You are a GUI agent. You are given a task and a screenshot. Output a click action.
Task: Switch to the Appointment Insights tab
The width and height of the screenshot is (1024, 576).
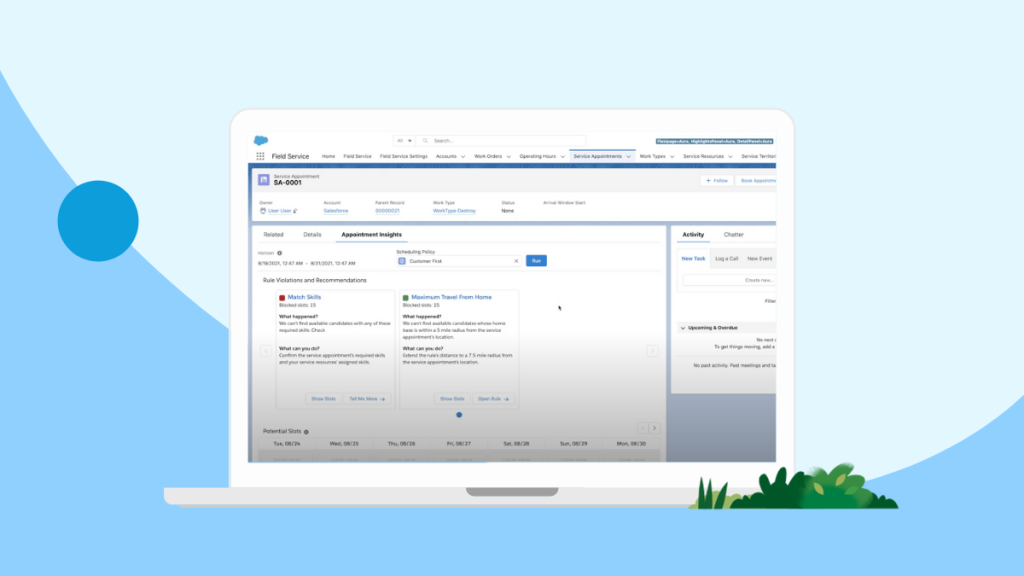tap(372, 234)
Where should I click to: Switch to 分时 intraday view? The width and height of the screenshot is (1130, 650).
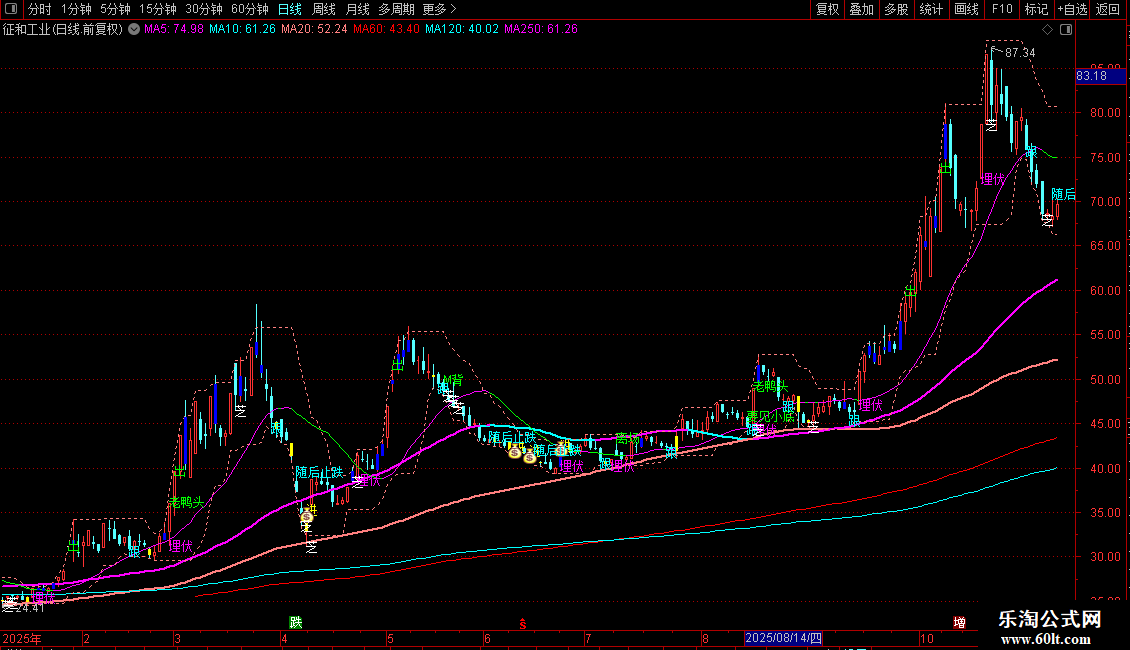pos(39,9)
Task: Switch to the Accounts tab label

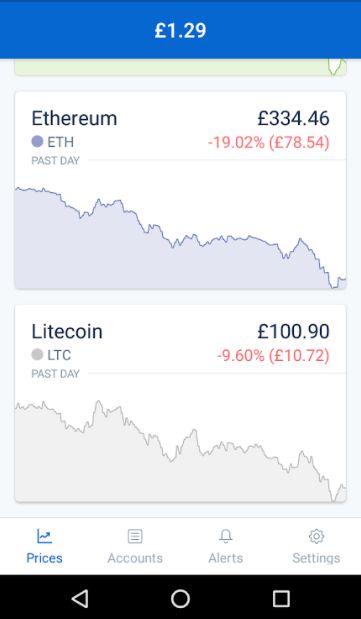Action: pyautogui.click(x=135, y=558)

===============

REQUIREMENT = Pictures stay out; the records above are otherwise reproduced exactly.

WORKED SOLUTION =
You are a GUI agent. You are given a task and a screenshot. Output a click action.
Task: Switch to the Appointment Insights tab
The width and height of the screenshot is (1024, 576).
tap(372, 234)
Where should I click to: Switch to 分时 intraday view? The width and height of the screenshot is (1130, 650).
pos(39,9)
Task: Switch to the Accounts tab label

Action: pyautogui.click(x=135, y=558)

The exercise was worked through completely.